I risultati dell’indagine condotta da Cluster17 per il CeSPI nel marzo 2025 sono inequivocabili: per la maggioranza degli italiani, l’immigrazione è percepita come un fenomeno mal gestito. L’86 % ritiene inefficace l’integrazione degli immigrati in Italia, mentre il 70 % giudica eccessivo l’attuale livello dei flussi migratori. Un doppio giudizio che attraversa tutte le fasce d’età, le classi sociali, le aree geografiche e persino una parte degli elettorati più inclini all’apertura.
Ma questo rifiuto non è né omogeneo né assoluto. Quando si analizzano le risposte sugli effetti dell’immigrazione, lo scenario si complica. Il 57 % riconosce un impatto economico positivo, in particolare nei settori chiave dell’agricoltura (77 %), dell’edilizia (55 %) e dei servizi alla persona (51 %). E oltre la metà degli intervistati (51 %) ammette che un aumento dell’immigrazione potrebbe essere necessario per affrontare l’invecchiamento della popolazione.
In altri termini, gli italiani non negano la realtà né l’utilità dell’immigrazione. Ciò che contestano è la mancanza di governo del fenomeno. A essere respinta è un’immigrazione vissuta come imposta, priva di regole, mal integrata. È una distinzione cruciale, che apre lo spazio per politiche più chiare, più leggibili, più incisive.
Anche il tema dell’identità culturale riflette questa tensione. Il Paese si divide perfettamente: il 47 % ritiene che l’immigrazione rappresenti una minaccia per l’identità italiana, mentre il 47 % la considera un arricchimento. Non si tratta solo di ideologia: il divario è anche generazionale, territoriale, legato all’esperienza concreta. Nel Sud prevale il rifiuto, mentre nel Centro cresce l’accettazione della diversità.
Quando si chiede quali priorità dovrebbe adottare la politica, emergono due richieste precise: migliorare concretamente l’integrazione (40 %) e controllare meglio i flussi migratori (40 %).
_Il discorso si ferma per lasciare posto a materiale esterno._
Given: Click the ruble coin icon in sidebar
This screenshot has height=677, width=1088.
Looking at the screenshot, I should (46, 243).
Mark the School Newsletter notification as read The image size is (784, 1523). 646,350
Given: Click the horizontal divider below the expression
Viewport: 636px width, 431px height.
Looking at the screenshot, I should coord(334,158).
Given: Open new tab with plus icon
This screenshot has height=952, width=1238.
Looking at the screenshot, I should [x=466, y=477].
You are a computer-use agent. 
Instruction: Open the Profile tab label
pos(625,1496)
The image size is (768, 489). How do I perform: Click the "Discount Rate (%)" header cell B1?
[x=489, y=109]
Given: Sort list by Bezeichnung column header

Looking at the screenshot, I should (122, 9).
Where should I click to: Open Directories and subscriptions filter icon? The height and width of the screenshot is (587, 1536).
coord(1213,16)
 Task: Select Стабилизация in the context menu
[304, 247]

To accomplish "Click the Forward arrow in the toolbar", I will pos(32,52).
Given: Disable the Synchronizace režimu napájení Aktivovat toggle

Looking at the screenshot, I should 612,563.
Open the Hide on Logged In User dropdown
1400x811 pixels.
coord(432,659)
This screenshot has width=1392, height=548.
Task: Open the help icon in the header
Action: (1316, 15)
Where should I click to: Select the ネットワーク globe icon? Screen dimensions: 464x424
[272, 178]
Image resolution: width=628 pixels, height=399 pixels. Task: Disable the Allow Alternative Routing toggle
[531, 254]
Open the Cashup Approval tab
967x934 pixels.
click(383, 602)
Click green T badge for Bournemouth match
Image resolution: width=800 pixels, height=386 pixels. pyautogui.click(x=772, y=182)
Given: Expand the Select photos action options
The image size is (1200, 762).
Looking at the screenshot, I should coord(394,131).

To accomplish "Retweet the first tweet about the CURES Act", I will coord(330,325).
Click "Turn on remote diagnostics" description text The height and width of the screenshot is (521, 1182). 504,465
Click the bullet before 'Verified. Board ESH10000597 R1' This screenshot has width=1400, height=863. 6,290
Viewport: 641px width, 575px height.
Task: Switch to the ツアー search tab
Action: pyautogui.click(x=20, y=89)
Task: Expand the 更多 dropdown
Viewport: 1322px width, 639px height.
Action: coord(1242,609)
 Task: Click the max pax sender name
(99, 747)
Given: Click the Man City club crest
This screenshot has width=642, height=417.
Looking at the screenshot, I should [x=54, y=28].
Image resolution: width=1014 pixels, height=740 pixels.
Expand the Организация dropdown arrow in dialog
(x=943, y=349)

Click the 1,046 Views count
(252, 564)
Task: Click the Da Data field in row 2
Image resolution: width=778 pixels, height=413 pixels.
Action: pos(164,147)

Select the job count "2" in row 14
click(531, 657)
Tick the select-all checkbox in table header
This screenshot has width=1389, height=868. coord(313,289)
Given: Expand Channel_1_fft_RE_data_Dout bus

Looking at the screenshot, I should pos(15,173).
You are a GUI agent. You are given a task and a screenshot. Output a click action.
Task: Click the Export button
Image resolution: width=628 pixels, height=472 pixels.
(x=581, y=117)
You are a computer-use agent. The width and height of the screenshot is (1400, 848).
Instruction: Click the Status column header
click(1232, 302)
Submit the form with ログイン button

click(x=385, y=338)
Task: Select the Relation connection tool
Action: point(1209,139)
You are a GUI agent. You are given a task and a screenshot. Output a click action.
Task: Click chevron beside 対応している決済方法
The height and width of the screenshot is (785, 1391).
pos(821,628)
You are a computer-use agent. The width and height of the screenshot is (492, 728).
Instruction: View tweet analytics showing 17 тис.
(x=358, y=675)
Due esigenze che delineano una via intermedia, trasversale rispetto agli schieramenti tradizionali.
La questione della sicurezza cristallizza queste ambivalenze. Il 70 % degli intervistati crede che esista un legame tra immigrazione e insicurezza, di cui il 42 % lo afferma in modo netto. È un dato che non si può ignorare. Non esprime solo una paura irrazionale, ma un sentimento legato a contesti in cui lo Stato è percepito — ed è questo che conta — come assente o inefficace. Anche qui, più che una domanda punitiva, si coglie una domanda di ordine, di regole, di affidabilità istituzionale. Dove lo Stato si ritira, cresce la paura. E con la paura, il rifiuto.
Questo sondaggio non fotografa un’opinione chiusa, ma un’attesa di decisioni. Gli italiani non oppongono necessariamente apertura e sicurezza, immigrazione e coesione. Ma vogliono sapere chi entra, a quali condizioni, con quali diritti e quali doveri. In assenza di risposte, a imporsi saranno i discorsi più semplicistici.
La sfida è chiara: l’opinione pubblica è lucida, spesso critica, ma non ostile per principio. Sa che l’immigrazione resterà. Ma non accetta più che le venga presentata come una fatalità o come una virtù astratta. Per tornare a credere in un progetto collettivo, chiede punti fermi, protezione, efficacia. Solo a queste condizioni potrà emergere un consenso largo. Non su un’immigrazione idealizzata, ma su un’immigrazione regolata — e su un’integrazione che finalmente abbia una possibilità di successo.